North Shore Weeklies Inc.
- Industry: Newspapers
- Founded: 1958
- Defunct: 1996
- Fate: Bought, then dissolved
- Successor: Community Newspaper Company
- Headquarters: 2 Washington Street, Ipswich, Massachusetts 01938 United States
- Key people: William S. Wasserman Jr., founder
- Products: Several weekly newspapers
- Number of employees: 1986: 180
- Parent: Wasserman, 1958–1986 Fidelity Investments, 1986–1996

= North Shore Weeklies =

North Shore Weeklies Inc., based in Ipswich, Massachusetts, United States, was a newspaper publisher on Massachusetts' North Shore and one of the original subsidiaries of Community Newspaper Company (CNC), now the largest publisher of weeklies in Massachusetts.

William S. Wasserman Jr. founded the company in 1958, running it independently until selling in 1986 to a group underwritten by Fidelity Investments, which founded CNC. North Shore Weeklies was dissolved in 1996; most of its newspapers are still part of CNC, now a division of GateHouse Media.

== Wasserman ==
Under Wasserman, who began the company with his purchase of the Amesbury News in 1958, the company gradually expanded until it included nine weekly newspapers down the seacoast toward Boston. In the 12 months ending August 31, 1986, the company made US$7.6 million in revenues and turned a profit.

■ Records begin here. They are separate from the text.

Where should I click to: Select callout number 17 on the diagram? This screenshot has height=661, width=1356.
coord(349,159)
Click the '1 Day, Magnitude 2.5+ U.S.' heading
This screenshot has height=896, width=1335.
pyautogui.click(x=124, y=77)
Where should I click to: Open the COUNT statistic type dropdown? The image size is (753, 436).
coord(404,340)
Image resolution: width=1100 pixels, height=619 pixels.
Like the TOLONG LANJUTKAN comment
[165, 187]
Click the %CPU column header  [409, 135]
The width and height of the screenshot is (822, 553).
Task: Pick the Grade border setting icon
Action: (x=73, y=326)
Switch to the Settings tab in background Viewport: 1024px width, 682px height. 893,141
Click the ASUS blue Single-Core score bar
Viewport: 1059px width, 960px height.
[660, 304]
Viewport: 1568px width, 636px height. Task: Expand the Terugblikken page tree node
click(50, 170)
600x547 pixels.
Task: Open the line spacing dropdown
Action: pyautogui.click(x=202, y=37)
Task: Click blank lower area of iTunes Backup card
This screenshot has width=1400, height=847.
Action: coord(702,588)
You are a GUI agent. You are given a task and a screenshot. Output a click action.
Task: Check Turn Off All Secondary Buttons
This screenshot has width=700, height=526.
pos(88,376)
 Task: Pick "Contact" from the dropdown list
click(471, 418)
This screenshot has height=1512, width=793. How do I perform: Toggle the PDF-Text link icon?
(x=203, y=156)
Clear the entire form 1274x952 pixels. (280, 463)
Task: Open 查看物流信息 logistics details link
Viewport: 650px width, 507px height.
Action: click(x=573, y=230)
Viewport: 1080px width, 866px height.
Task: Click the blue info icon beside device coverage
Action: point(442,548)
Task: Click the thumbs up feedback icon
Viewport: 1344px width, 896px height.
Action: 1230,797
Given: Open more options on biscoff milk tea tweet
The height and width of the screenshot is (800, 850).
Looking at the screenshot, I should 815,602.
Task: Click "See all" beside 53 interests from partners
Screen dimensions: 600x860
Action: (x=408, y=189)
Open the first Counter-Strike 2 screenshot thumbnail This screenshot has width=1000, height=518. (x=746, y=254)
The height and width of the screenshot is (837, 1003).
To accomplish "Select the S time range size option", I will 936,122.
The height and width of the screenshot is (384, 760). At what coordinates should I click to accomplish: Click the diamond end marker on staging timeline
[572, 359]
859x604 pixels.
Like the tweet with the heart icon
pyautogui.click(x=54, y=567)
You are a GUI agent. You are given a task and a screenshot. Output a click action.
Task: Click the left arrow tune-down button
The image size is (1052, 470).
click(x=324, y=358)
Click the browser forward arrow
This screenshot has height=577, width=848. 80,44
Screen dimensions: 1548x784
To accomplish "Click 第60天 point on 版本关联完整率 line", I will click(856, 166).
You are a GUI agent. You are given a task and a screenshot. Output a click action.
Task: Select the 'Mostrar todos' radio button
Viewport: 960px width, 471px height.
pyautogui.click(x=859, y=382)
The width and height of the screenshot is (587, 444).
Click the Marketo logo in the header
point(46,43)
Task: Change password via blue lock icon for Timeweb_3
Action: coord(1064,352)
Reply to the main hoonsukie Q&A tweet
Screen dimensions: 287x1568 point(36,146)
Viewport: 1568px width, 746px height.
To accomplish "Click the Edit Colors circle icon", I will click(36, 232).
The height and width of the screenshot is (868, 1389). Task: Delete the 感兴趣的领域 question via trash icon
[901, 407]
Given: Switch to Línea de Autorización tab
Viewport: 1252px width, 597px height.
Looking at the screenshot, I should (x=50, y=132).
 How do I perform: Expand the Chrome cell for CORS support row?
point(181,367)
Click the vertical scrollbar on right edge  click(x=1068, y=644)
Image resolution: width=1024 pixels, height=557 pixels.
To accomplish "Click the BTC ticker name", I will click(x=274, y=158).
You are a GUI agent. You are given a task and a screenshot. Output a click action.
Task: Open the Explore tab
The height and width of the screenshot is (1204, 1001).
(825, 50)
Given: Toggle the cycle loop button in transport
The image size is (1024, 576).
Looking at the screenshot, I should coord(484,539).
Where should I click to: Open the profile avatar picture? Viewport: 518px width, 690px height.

After selling the papers, Wasserman gave US$700,000 out of the proceeds in bonuses to his staff, distributed based on how long they had worked for the company. Some employees were given as much as US$20,000.

But Wasserman could be a severe businessman, too. For 2½ years in the 1980s, he competed for readers in two North Shore towns with former employee Joseph Fenton, who bought an independent newspaper in Ipswich—home of North Shore Weeklies' main offices, at the time—in 1981. A year later, Fenton started a new paper in Georgetown, and Wasserman responded by following him there, with the Georgetown Record. Both publishers said they were being unfairly targeted by the other.

In 1983, Wasserman emerged the winner of the "Georgetown Newspaper War", purchasing Fenton's Ipswich Today and Georgetown Weekly.

== Fidelity ==
Robert I. Owens, a local politician who was related by marriage to the Harte side of Harte-Hanks, convinced Fidelity to help finance his purchase of North Shore Weeklies in 1986. He later sold his share to Fidelity's Community Newspaper Company.

In 1992, North Shore bought the Lynn Sunday Post, a 6,100-circulation weekly it had printed for the past 15 years. The Sunday Post had been founded in Lynn in 1960.

The company debuted another weekly newspaper, the Beverly Citizen, in 1995, after Ottaway Community Newspapers merged The Beverly Times into The Salem Evening News, leaving Beverly without an in-town newspaper.

North Shore Weeklies was dissolved in early 1996, when CNC realigned its operating units by geography, assigning the North Shore papers, along with others, to new North Unit.

== Properties ==
At the time of its sale to Fidelity in 1986, North Shore Weeklies consisted of nine weekly newspapers, all in Essex County, Massachusetts:
- Amesbury News of Amesbury
- Danvers Herald of Danvers
- Georgetown Record of Georgetown
- Hamilton-Wenham Chronicle of Hamilton and Wenham
- Ipswich Chronicle of Ipswich
- Marblehead Reporter of Marblehead
- North Shore Sunday of Peabody
- Swampscott Reporter of Swampscott
- Tri-Town Transcript of Boxford, Middleton and Topsfield

All of the above newspapers became part of CNC's North Unit, along with several other newspapers along and inland from the North Shore, including papers such as the Saugus Advertiser, which North Shore Weeklies purchased as a CNC subsidiary in 1991.